Track 4 - Cultures of Safety

This track is directed by Dr Gaba and is being lead by Kim Park, RN, from Quality Management at the VAPAHCS. A new survey instrument on cultures of safety was developed, combining elements from four pre-existing surveys to capture elements of assessing cultures of safety in the health care industry.

Using this instrument, a survey at the VAPAHCS, at other VA facilities in VISN 21, and in other VISNs was conducted. This survey will investigate the following hypotheses:

  • Do VA personnel answer questions in a way that suggests that there is a culture of safety? That is, how do they compare either to "expected" norms for these questions, or to the published responses to similar or identical questions by workers in other industries?

  • Do VA personnel differ in their views depending on their sub-group in terms of job type or work setting?

  • Do VA personnel in matched sub-groups respond differently in different VA facilities? Within the same VISN? In different VISNs?. Do VA personnel in matched sub-groups respond differently than those in private facilities?

  • What demographic or other factors account for differences in response concerning cultures of safety?

  • Do the responses change over time? Are there shifts in safety cultures due to: national trends; local trends; specific training programs.

Track 5 - Event Reporting and Analysis

Dr. Gaba has conducted a large review of existing reporting systems in health care and in other high-hazard industries, and of the key issues governing the success or failure of such systems. Dr. Gaba and PSCI's investigators serve as consultants on the VHA pilot project to create a Patient Safety Reporting System (PSRS) analogous to the Aviation Safety Reporting System run by NASA for the FAA.

Track 6 - Protection of the Safety of Human Subjects in Research

Recent developments at West LA VA and Duke University as well as reports of the National Bioethics Advisory Committee have focused increasing attention and concern on the protection of the safety of human research subjects. This area has not been considered previously a priority of patient safety research or intervention. In this track, the PSCI at VAPAHCS has a unique opportunity to incorporate these emerging concerns into the framework of organizational safety and the patient safety movement due to the fact that the PSCI Director, Dr. Gaba, also chairs one of two IRBs covering medical research at VAPAHCS and Stanford University.

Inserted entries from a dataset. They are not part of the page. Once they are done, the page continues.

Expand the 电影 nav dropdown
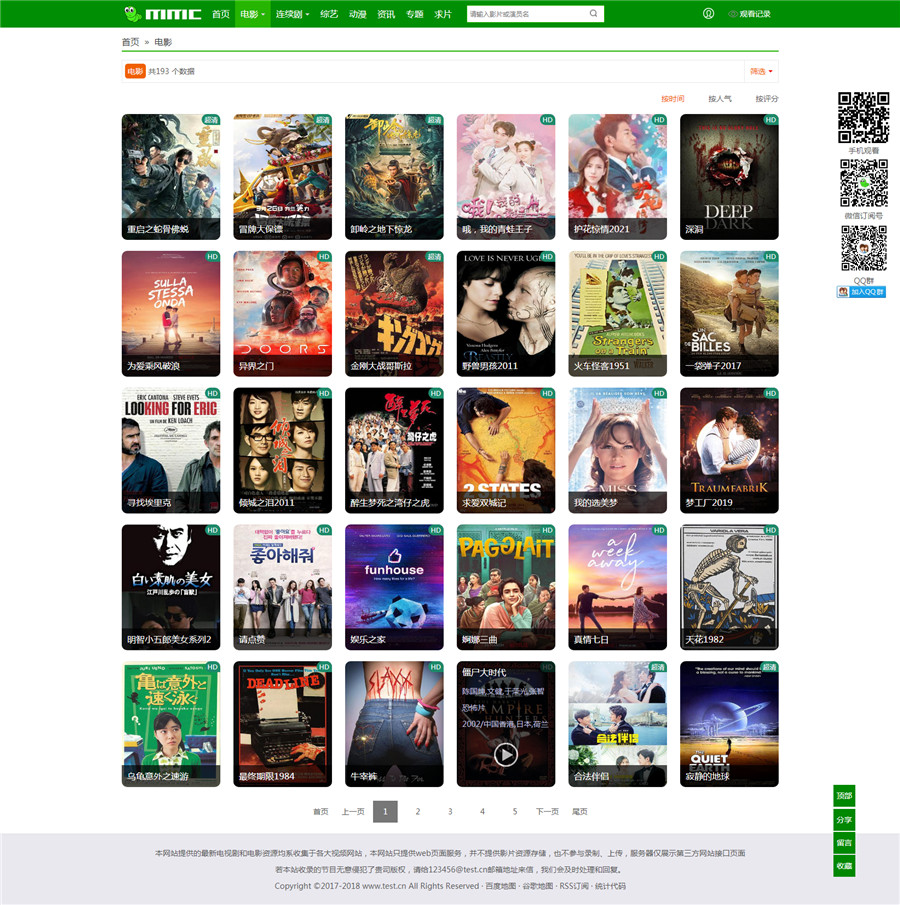This screenshot has height=905, width=900. click(x=252, y=14)
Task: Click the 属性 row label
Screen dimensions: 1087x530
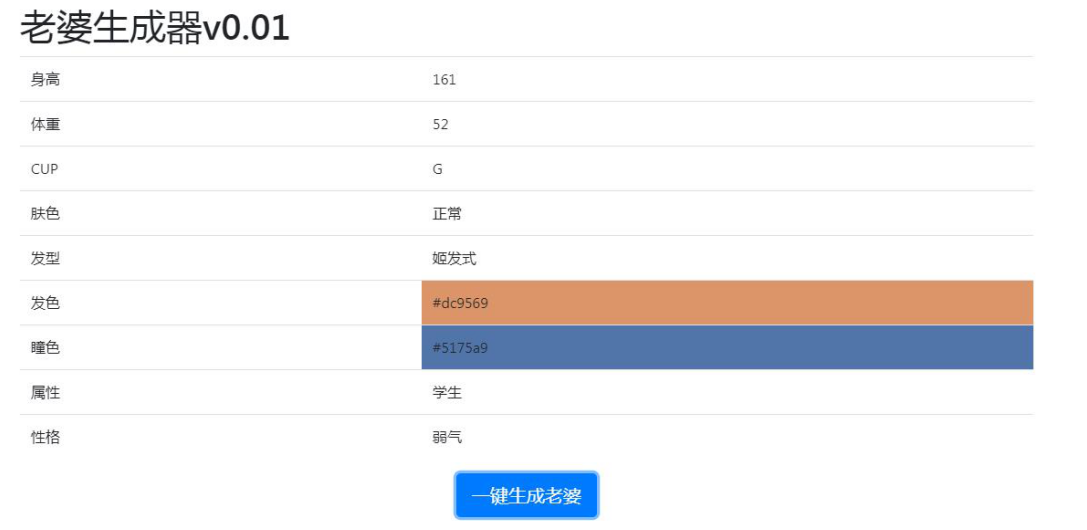Action: click(45, 393)
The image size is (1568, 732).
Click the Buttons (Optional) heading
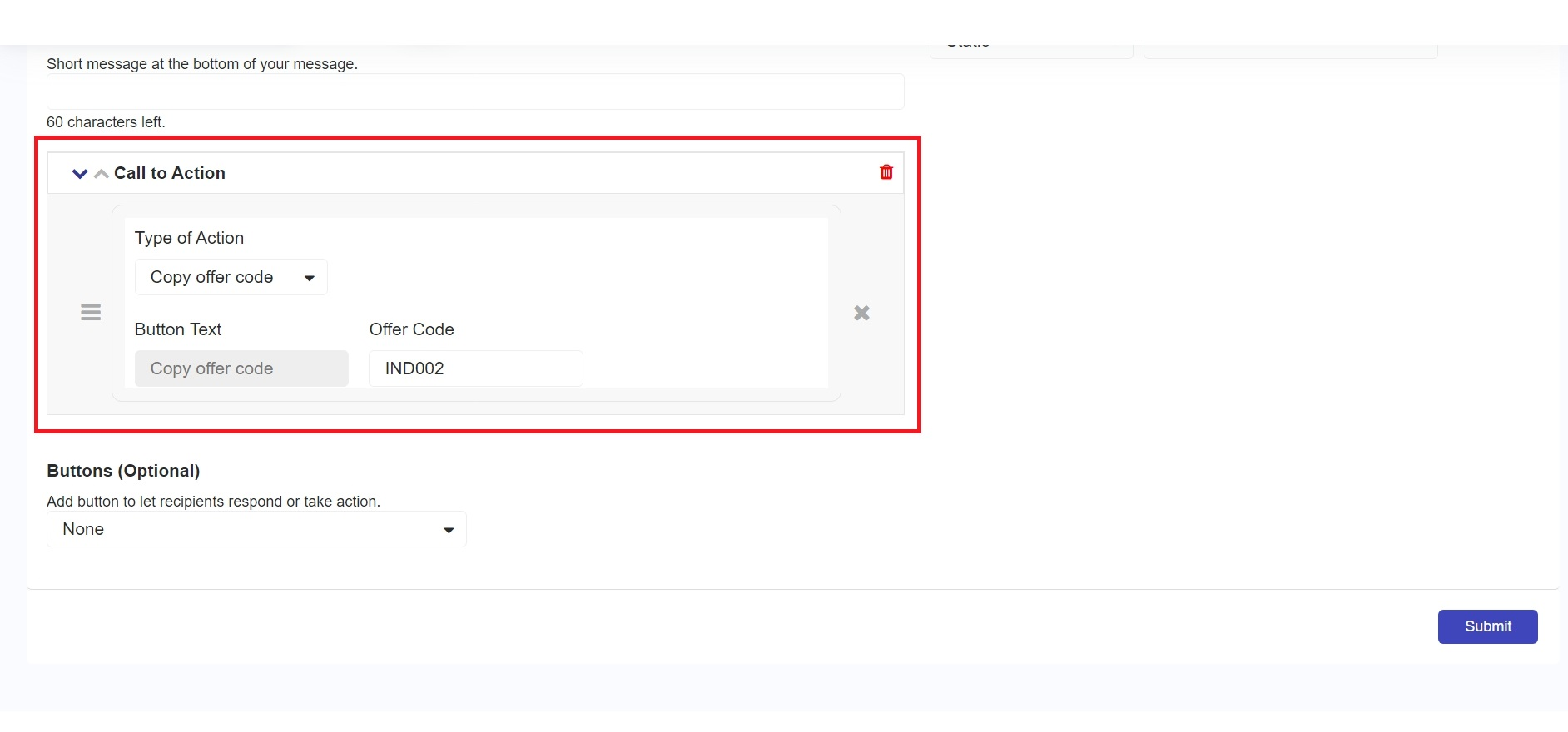coord(123,471)
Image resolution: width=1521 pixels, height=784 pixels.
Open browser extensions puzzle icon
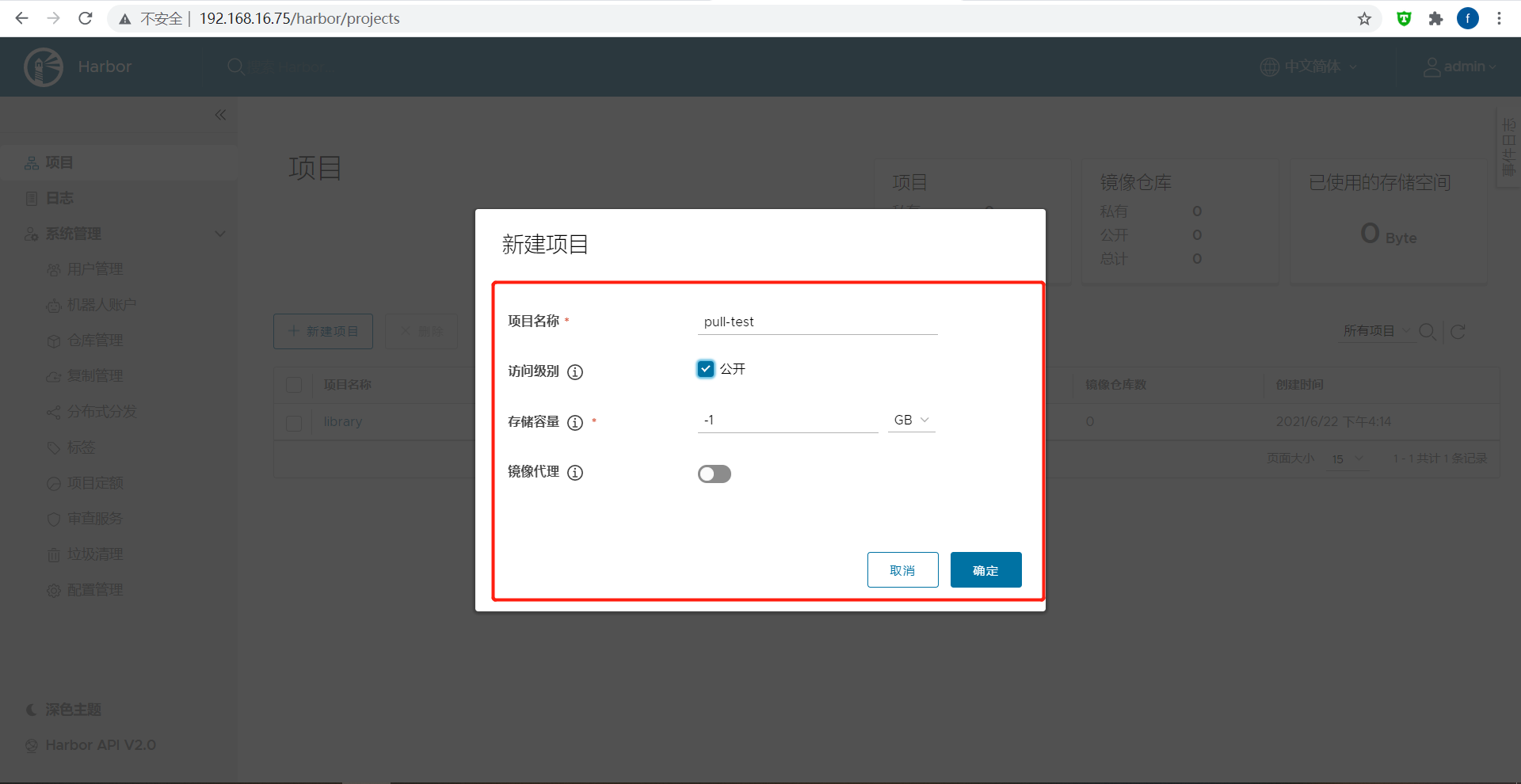[x=1435, y=18]
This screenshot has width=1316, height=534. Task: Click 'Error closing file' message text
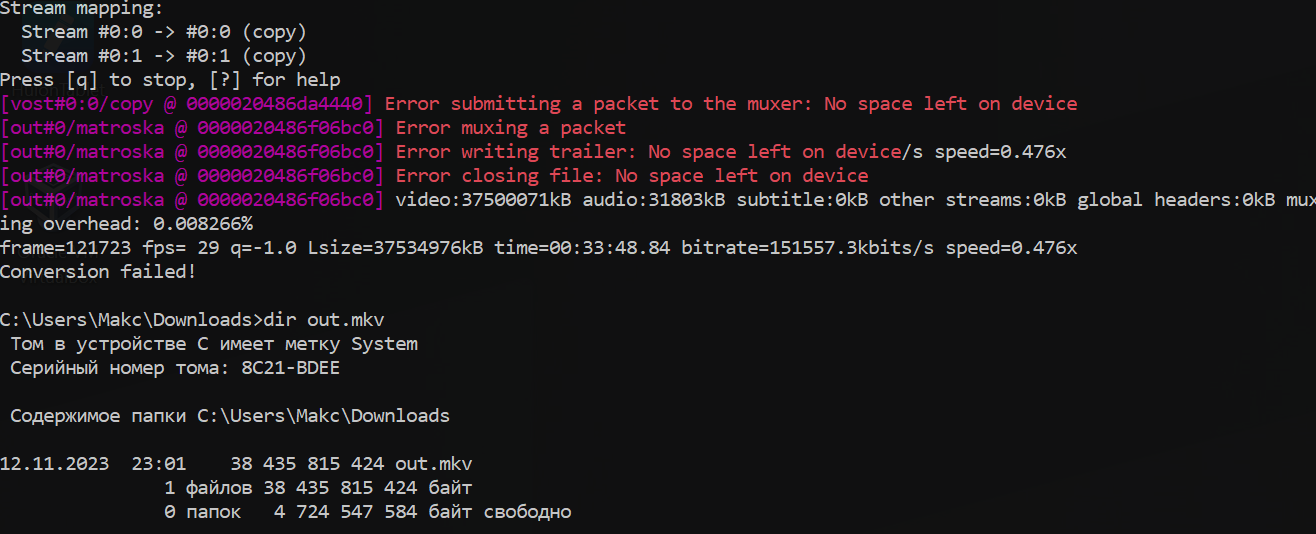coord(500,176)
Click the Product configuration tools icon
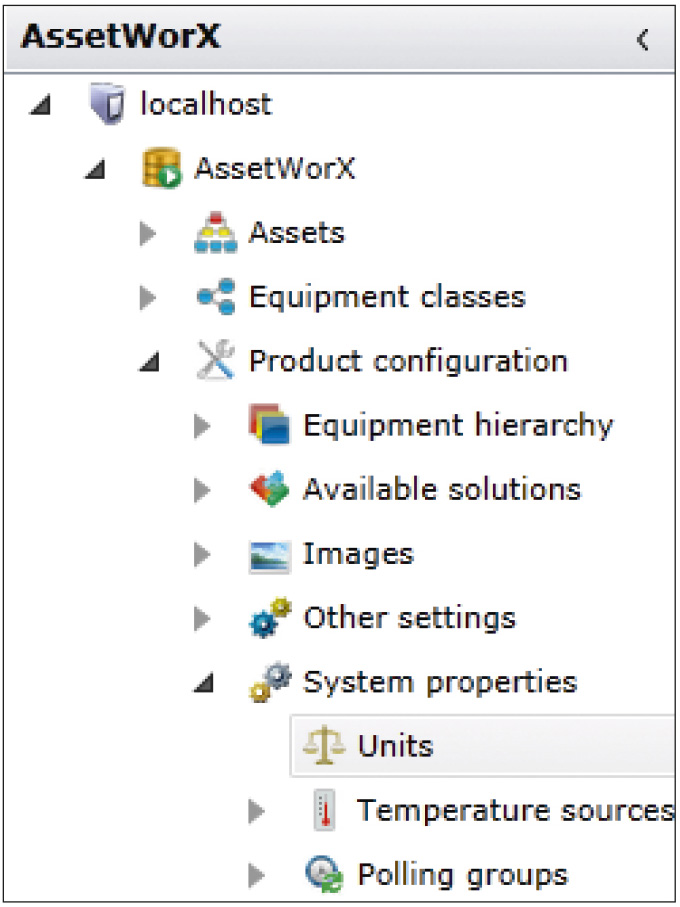Screen dimensions: 680x907 coord(216,360)
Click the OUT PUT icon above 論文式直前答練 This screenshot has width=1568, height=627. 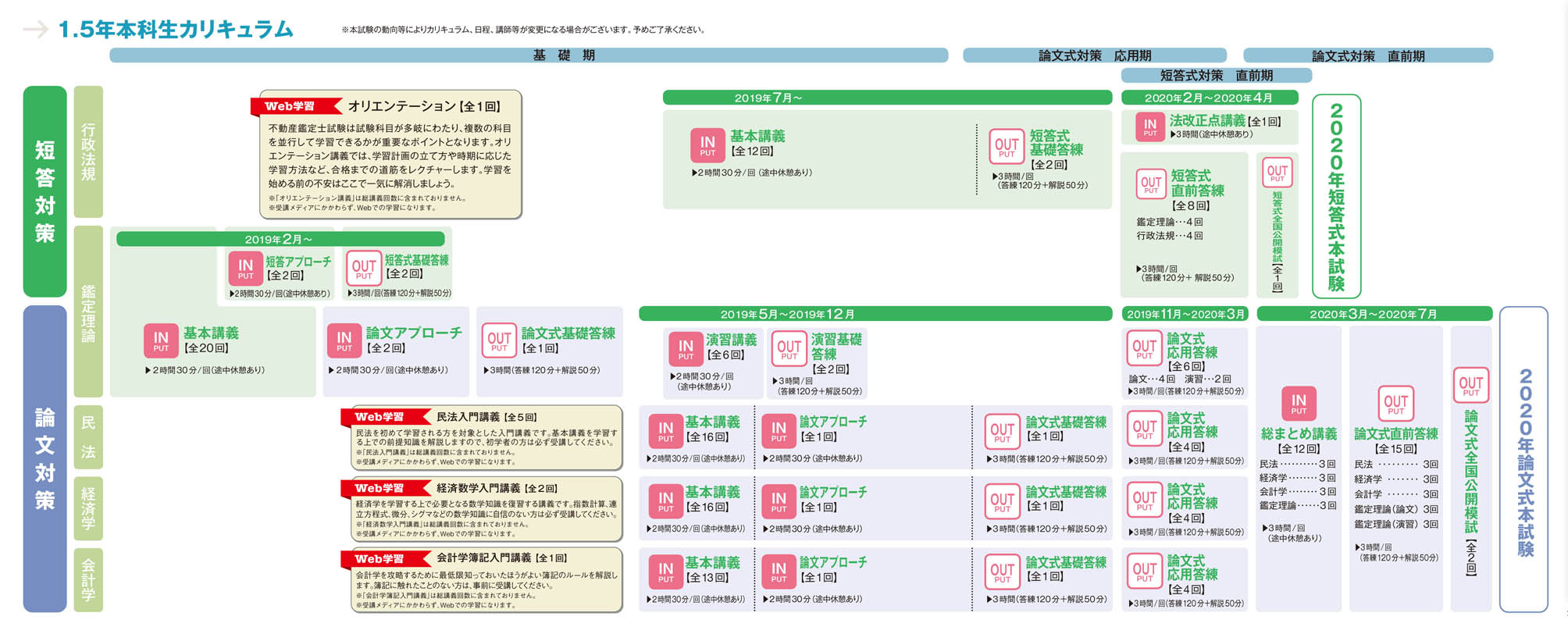[1395, 403]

The connections between protection of research subjects and patient safety in general are important: on the one hand, it offers lessons from the philosophy and processes put in place to protect research subjects; on the other hand, the safety of research subjects needs to be viewed relative to the safety of patients as a whole. Emerging issues being explored by PSCI include:

  • Safety and regulatory concerns for novel surgical and minimally invasive procedures relative to safety and regulatory concerns in the therapeutic use of investigational and approved drugs.

  • Safety of subjects and patients in vulnerable populations.